[BEGIN Given text]

Edmund Gosse, son of the famous naturalist Philip Henry Gosse, had worked at the British Museum since he was 17. His father’s friend Charles Kingsley had helped secure him the post of Junior Assistant in the Department of Printed Books. For someone with literary ambitions, this must have seemed an attractive position but it was, in fact, a clerical treadmill. With the other Juniors, his task was simply to write out the seemingly endless stream of revised entries prepared by his seniors for the catalogue of what was then the largest library in the world.

The sense of imprisonment was made worse by his working conditions. The Junior Assistants were confined in the south-west basement of the iron book-stacks that encircled Panizzi’s new Reading Room. Gosse later described it as ‘a singularly horrible underground cage, made of steel bars, called the Den’. The bars were to allow light to filter in since there was no artificial lighting. It was freezing in winter and stifling in summer. A number of deaths were attributed to it. The resulting scandal even reached the pages of The Times.

[END Given text]
[BEGIN Provided data]

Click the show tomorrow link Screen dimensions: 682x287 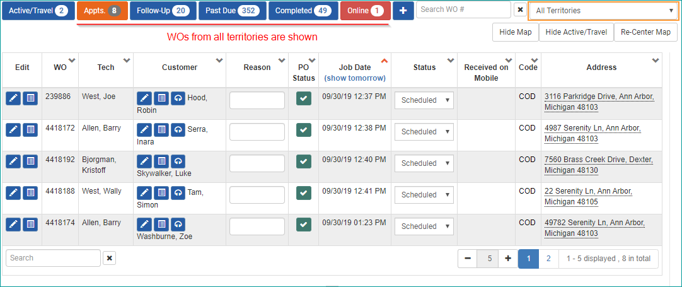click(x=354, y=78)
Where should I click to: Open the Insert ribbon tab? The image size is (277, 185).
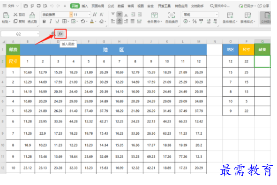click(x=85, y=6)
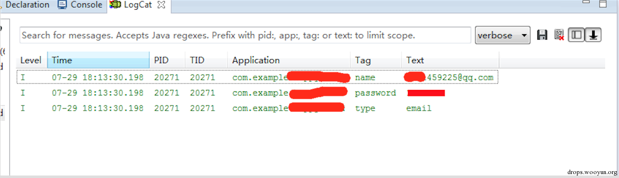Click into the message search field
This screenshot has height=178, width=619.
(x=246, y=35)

[END Provided data]
[BEGIN Provided data]

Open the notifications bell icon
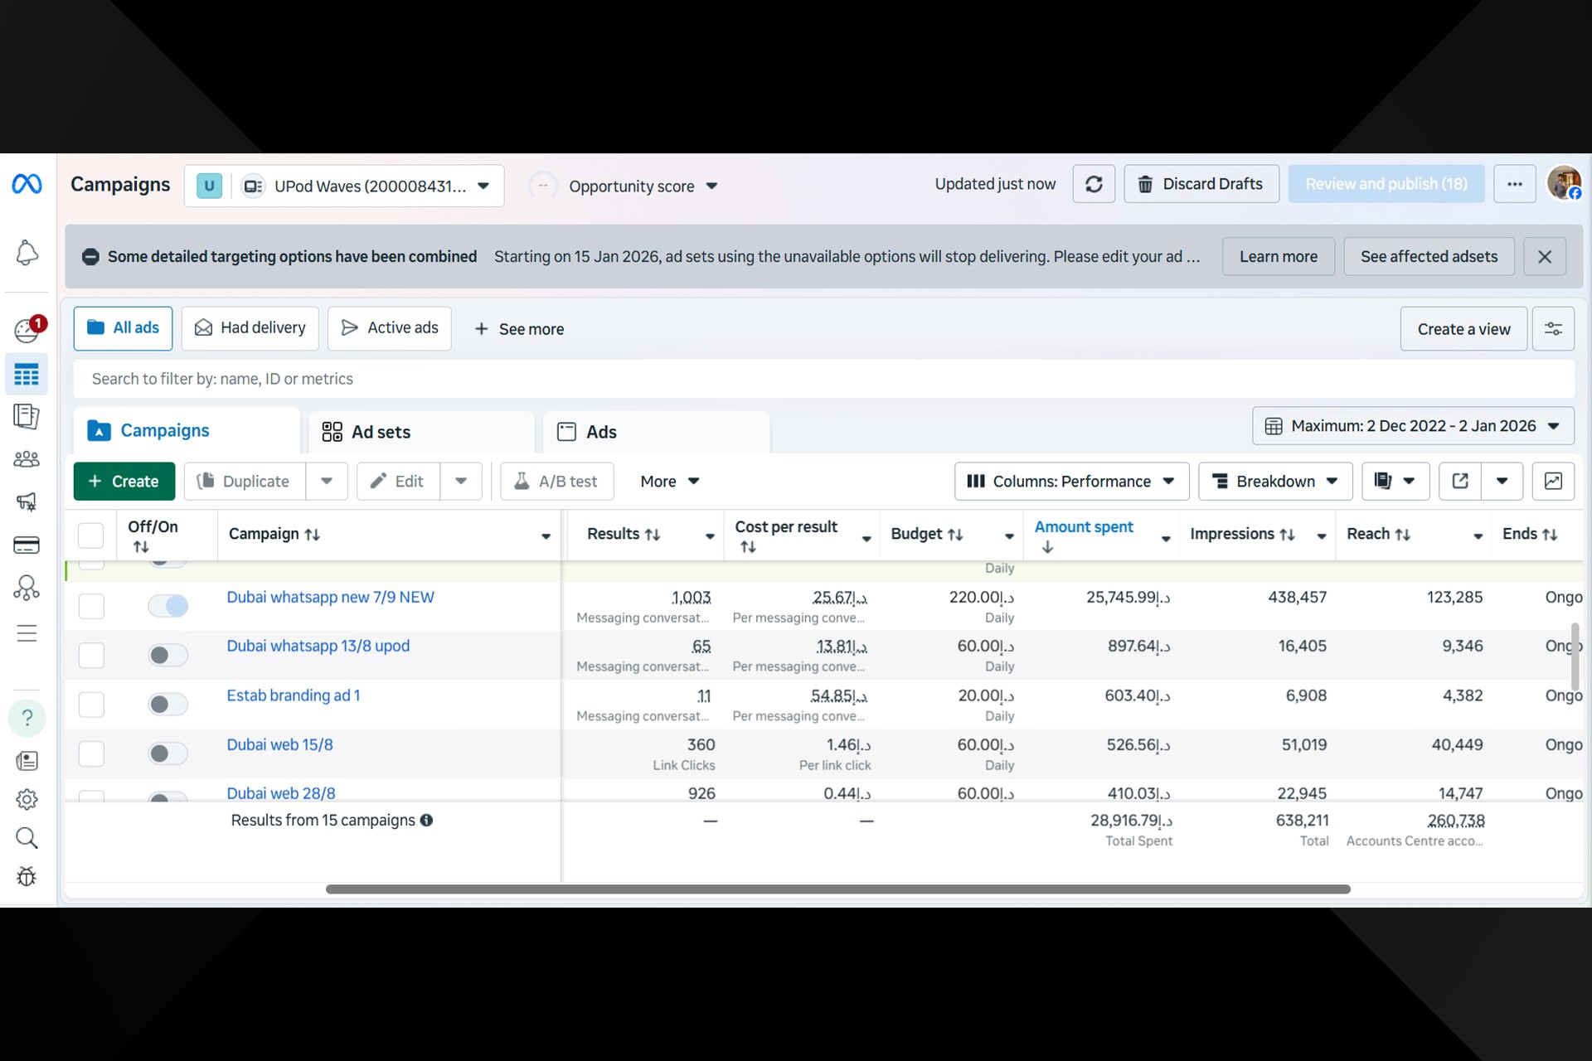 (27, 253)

[END Provided data]

* **Requests**
1. Print the Edmund Gosse passage from "Edmund Gosse, son" up to and including "in the world.".
2. How many lines of the rows contain the string "Open"? Reply with the number only.

* **Results by task**
1.
Edmund Gosse, son of the famous naturalist Philip Henry Gosse, had worked at the British Museum since he was 17. His father’s friend Charles Kingsley had helped secure him the post of Junior Assistant in the Department of Printed Books. For someone with literary ambitions, this must have seemed an attractive position but it was, in fact, a clerical treadmill. With the other Juniors, his task was simply to write out the seemingly endless stream of revised entries prepared by his seniors for the catalogue of what was then the largest library in the world.

2. 2